As crime and homelessness strains Portland, Oregon, the city's liberal mayor has proposed spending more than $10 million on marijuana-related initiatives in the upcoming year, nearly double the amount requested to hire new police officers.

Portland mayor Ted Wheeler (D.) made a point to stress his intention to increase investments in public safety, announcing in early May that he aimed to spend $5.3 million to hire 43 new police officers to better address rising vehicle and retail thefts. What the mayor didn’t publicly stress, however, is that the city will be spending almost twice as much on various marijuana initiatives in the city.

Wheeler's budget includes a proposal to put $3 million behind an "ongoing" Cannabis Fund and another $7 million behind a "one-time Cannabis Fund." Of the more than $10 million dedicated to marijuana programs, $2.3 million is earmarked for funding so-called Social Equity and Education Development grants, which disburse funds to rectify "past racially-biased cannabis policies and disparate cannabis-related arrests" and support "Black, Indigenous, and people of color (BIPOC) and women led/owned small business initiatives."

The high priority on weed spending comes as Portland deals with a sky-high number of homeless residents, drug overdoses, and violent crime. Over the last three years, for example, shootings tripled, homicides rose to a record-high, and the number of homeless people jumped by 20 percent, prompting criticism from local officials and residents.

"You don't have to watch Fox News to look around Portland and say, 'This is not cool,'" city commissioner Mingus Mapps, a Democrat, told the Los Angeles Times in February.

Portland has among the fewest police officers per capita of all major American cities, an issue that research shows leads to more crime. A 2016 Obama administration report, for example, found that "police reduce crime on average." A 10 percent increase in police hiring, the report says, prompts a "crime decrease of approximately 3 to 10 percent."

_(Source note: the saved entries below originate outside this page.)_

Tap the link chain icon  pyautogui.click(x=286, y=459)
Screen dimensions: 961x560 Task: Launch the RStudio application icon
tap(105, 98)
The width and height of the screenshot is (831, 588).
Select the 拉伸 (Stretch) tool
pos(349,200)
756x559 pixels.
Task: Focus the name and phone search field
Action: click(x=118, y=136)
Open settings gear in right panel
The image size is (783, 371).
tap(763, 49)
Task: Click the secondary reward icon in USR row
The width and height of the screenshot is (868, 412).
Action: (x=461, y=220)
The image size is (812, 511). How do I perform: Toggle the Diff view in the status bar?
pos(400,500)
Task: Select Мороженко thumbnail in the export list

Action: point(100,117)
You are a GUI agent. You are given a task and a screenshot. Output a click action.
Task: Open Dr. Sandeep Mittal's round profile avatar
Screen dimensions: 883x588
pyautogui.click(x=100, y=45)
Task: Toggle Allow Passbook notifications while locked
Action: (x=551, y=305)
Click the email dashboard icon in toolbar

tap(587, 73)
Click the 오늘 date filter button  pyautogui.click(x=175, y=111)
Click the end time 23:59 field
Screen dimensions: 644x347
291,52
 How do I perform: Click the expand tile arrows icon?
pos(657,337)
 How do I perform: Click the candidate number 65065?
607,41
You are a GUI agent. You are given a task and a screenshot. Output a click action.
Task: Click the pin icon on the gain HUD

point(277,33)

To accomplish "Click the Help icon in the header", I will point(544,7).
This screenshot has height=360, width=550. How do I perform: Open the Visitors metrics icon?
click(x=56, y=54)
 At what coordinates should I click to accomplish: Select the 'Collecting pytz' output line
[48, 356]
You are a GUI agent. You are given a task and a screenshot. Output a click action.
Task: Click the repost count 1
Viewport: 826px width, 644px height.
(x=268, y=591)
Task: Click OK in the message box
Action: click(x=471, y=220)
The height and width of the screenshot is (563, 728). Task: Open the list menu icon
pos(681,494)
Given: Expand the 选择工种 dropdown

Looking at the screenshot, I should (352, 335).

The mayor’s office told the Washington Free Beacon that the budget allocated more money for marijuana initiatives than officers only because the $10 million spent on weed was generated through the city’s recreational cannabis tax, which has restrictions regarding how it can be spent. But Portland Ballot Measure 26-180, which the mayor’s office referenced, does allow city cannabis tax funds to go toward "public safety investments, such as police DUII training and enforcement."

In the past, Portland's "social equity" weed grants have gone toward expunging criminal records and subsidizing marijuana permits, rent, fees, and other costs for "qualified BIPOC candidates." In addition to funding those grants, a large portion of the proposed marijuana money—roughly $7 million—is slated to go to Reimagine Oregon, a nonprofit that says "systemic racism is a virus that has plagued America from its very first days."

"In—quite literally—every single aspect of American society, Black lives are shown that they don’t matter," the group's website states. The city says it's funding Remagine Oregon so the group can support "communities disproportionately impacted by cannabis prohibition."

Issues related to marijuana aren’t the only liberal priorities set to receive cash injections from Portland’s treasury.

Portland wants to spend $50,000 on a "Black Reparations Study" to "examine what reparations could bring harmed communities into parity." A similar inquiry in San Francisco found that the city should pay every eligible African American $5 million, which experts estimate would cost about $175 billion.

The city also allocated $115,200 to hold an "equity summit" for the LGBTQIA+ community, provide community engagement, and train city staff. "Site assessment for My People’s Market," another initiative, is set to get $137,000 "to fund a site relocation analysis" for "a marketplace aimed at advancing opportunities for BIPOC entrepreneurs."

Additionally, the city is prepared to shell out $147,339 for a diversity program aimed at "BIPOC, immigrant, and refugee communities" as well as up to $109,512 for a government bureaucrat tasked with "broadening inclusion and diversity" in city government.